Spanish fashion designer

Felipe Varela is a Spanish fashion designer.

==Early career==
Felipe Varela studied design and pattern design at Esmod College in Paris. He went on to study Haute Couture and Textiles at the I.F.M., where he was awarded with the Oscar for Young Designer.

As a student in Paris, Varela worked for international fashion houses such as Kenzo, Dior, Thierry Mugler, Lanvin, Angelo Tarlazzi and Torrente.

==Felipe Varela brand==
In January 1996 he arrived in Madrid, where he set up his eponymous brand Felipe Varela brand. In 1996, he started showing his creations at the Cibeles Madrid Fashion Week. In 1998, he opened his first Madrid store, on the street José Ortega y Gasset 30.

In 2000, he opened a chain of Felipe Varela boutiques in El Corte Inglés department stores.

In 2016 as a part of the 20th anniversary of the brand, Felipe Varela made a comeback to Cibeles Madrid Fashion Week with a collection called Crystal Army.
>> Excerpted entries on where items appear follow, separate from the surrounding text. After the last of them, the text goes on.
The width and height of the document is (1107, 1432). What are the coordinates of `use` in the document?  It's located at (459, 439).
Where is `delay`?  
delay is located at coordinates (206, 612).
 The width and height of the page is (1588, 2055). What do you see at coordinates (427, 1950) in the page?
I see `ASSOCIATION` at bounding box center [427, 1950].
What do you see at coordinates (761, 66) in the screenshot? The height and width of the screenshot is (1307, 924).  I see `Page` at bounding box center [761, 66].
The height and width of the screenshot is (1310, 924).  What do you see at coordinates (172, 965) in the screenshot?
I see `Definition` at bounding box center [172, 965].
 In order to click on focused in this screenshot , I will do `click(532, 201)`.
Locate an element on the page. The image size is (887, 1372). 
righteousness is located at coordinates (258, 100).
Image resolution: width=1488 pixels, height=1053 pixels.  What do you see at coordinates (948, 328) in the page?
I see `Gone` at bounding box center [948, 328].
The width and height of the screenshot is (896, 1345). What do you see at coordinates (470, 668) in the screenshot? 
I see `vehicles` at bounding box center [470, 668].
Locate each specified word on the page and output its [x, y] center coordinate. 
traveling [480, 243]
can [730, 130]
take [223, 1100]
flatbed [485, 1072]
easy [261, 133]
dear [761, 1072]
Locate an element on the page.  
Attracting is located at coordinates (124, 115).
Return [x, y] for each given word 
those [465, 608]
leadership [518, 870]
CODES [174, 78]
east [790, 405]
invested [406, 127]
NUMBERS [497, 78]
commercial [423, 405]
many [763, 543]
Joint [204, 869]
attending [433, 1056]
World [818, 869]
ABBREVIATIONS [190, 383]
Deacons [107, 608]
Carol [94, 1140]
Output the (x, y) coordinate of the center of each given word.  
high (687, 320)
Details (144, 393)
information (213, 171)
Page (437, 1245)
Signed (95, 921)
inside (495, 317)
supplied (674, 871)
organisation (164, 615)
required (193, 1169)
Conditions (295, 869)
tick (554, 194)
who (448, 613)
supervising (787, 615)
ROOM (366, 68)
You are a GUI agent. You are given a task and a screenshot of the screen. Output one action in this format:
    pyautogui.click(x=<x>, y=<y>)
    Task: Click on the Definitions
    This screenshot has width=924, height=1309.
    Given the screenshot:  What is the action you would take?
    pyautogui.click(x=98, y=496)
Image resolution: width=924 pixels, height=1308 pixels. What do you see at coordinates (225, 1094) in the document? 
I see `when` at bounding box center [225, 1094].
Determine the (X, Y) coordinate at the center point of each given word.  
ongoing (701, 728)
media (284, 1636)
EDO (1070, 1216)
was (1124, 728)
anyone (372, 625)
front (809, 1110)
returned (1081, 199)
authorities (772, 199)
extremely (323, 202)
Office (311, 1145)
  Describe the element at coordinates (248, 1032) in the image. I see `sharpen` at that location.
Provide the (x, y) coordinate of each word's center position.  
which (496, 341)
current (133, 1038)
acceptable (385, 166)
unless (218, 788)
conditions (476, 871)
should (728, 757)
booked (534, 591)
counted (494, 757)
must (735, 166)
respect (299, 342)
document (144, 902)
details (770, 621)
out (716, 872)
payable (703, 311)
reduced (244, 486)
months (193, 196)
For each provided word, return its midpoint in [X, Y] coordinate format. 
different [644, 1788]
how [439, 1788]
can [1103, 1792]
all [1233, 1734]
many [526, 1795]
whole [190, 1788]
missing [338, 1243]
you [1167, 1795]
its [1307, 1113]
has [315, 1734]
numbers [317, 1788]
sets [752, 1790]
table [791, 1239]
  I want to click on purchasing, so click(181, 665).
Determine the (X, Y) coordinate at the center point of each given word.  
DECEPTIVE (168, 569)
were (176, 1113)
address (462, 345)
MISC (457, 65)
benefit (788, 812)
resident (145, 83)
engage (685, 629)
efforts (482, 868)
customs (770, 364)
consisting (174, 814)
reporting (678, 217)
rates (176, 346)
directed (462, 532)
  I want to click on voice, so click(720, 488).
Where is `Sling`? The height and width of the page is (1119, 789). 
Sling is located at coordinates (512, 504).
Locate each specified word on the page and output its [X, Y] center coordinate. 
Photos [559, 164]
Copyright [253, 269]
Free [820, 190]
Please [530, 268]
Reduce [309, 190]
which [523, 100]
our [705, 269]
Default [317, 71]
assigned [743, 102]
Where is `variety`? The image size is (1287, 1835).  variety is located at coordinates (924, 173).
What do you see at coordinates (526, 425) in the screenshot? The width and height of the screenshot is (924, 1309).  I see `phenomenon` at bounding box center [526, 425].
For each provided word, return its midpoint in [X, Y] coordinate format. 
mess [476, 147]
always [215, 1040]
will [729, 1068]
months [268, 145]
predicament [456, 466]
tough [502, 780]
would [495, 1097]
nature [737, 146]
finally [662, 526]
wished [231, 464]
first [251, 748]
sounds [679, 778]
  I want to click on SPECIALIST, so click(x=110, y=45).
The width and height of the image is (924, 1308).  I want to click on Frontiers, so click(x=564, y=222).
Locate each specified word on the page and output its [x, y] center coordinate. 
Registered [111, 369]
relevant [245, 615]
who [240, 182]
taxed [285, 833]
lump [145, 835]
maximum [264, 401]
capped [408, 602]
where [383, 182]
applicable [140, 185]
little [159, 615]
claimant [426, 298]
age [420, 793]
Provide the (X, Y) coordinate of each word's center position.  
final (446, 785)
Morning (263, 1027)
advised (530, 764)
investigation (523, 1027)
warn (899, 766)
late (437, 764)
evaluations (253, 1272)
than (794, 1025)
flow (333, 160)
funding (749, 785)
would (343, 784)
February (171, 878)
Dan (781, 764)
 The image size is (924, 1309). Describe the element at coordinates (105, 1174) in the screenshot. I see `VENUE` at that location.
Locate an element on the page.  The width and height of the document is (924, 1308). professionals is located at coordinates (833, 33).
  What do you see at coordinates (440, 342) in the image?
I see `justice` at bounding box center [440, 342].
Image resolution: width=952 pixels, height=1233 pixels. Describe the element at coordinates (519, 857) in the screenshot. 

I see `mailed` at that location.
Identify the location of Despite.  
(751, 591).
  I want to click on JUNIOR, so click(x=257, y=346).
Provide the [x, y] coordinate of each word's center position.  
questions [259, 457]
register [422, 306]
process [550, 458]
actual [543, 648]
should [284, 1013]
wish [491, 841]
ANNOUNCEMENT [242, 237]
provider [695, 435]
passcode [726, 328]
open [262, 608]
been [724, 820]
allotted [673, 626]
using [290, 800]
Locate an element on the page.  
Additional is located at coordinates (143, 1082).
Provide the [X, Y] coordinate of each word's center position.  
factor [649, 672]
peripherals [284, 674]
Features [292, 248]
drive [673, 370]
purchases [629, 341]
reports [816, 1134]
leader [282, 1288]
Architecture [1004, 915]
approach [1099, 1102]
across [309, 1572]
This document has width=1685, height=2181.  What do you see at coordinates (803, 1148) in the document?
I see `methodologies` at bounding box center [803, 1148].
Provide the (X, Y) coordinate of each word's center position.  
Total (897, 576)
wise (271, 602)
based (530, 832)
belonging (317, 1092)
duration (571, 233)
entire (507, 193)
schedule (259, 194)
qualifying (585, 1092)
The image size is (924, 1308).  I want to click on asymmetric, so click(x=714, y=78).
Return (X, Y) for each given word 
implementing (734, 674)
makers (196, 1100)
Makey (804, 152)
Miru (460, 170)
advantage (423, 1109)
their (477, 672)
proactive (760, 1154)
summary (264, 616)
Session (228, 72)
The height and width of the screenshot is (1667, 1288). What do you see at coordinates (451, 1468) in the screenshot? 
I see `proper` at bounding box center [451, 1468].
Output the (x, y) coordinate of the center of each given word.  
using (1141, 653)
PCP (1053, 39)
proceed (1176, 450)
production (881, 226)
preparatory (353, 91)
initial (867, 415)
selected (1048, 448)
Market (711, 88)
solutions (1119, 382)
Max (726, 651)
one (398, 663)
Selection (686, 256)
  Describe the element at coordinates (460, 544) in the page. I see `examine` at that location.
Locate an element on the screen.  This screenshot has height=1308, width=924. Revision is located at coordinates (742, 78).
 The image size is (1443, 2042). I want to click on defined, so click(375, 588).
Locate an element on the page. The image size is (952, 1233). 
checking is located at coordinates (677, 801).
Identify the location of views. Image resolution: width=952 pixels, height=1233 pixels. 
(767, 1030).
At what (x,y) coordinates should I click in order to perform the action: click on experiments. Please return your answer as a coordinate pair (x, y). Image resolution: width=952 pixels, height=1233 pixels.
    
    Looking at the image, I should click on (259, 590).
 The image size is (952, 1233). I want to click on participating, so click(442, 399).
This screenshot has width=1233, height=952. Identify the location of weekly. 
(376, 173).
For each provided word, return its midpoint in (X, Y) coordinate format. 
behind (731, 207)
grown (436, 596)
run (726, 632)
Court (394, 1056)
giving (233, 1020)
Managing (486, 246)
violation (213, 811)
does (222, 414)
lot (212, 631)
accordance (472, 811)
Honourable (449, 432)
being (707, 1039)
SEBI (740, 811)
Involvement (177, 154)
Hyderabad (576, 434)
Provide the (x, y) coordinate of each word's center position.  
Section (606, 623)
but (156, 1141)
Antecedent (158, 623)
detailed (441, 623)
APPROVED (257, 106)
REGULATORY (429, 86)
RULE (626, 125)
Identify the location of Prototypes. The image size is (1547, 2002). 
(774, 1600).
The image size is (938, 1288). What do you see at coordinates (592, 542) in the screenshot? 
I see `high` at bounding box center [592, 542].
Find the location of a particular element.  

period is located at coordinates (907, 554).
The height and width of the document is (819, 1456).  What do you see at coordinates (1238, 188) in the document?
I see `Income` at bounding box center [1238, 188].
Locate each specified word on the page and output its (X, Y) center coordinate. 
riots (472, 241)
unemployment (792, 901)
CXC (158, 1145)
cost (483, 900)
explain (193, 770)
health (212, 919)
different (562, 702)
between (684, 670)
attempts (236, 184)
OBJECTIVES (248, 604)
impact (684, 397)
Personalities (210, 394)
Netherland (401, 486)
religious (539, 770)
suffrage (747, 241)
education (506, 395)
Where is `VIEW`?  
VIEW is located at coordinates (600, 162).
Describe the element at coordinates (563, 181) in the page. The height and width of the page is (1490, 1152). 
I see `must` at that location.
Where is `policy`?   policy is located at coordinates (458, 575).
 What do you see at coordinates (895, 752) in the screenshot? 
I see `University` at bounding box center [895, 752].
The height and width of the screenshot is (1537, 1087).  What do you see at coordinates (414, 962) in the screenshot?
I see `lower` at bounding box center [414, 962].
Launching as a part of this anniversary a new brand called VARELA, maintaining all the key aspects of Felipe Varela but more focused on a younger clientele.

==Notable clients==
Queen Letizia of Spain wore Felipe Varela when welcoming President Sarkozy and Carla Bruni to Spain in 2009, and to the wedding of the Duke and Duchess of Cambridge in 2011.

In 2014 at the Proclamation of King Felipe VI of Spain, Queen Letizia also wore a creation of Felipe Varela.

In July 2017 took place the royal visit of the King of Spain and the Queen of Spain to the United Kingdom. During the Royal Visit, Queen Letizia of Spain wore Felipe Varela.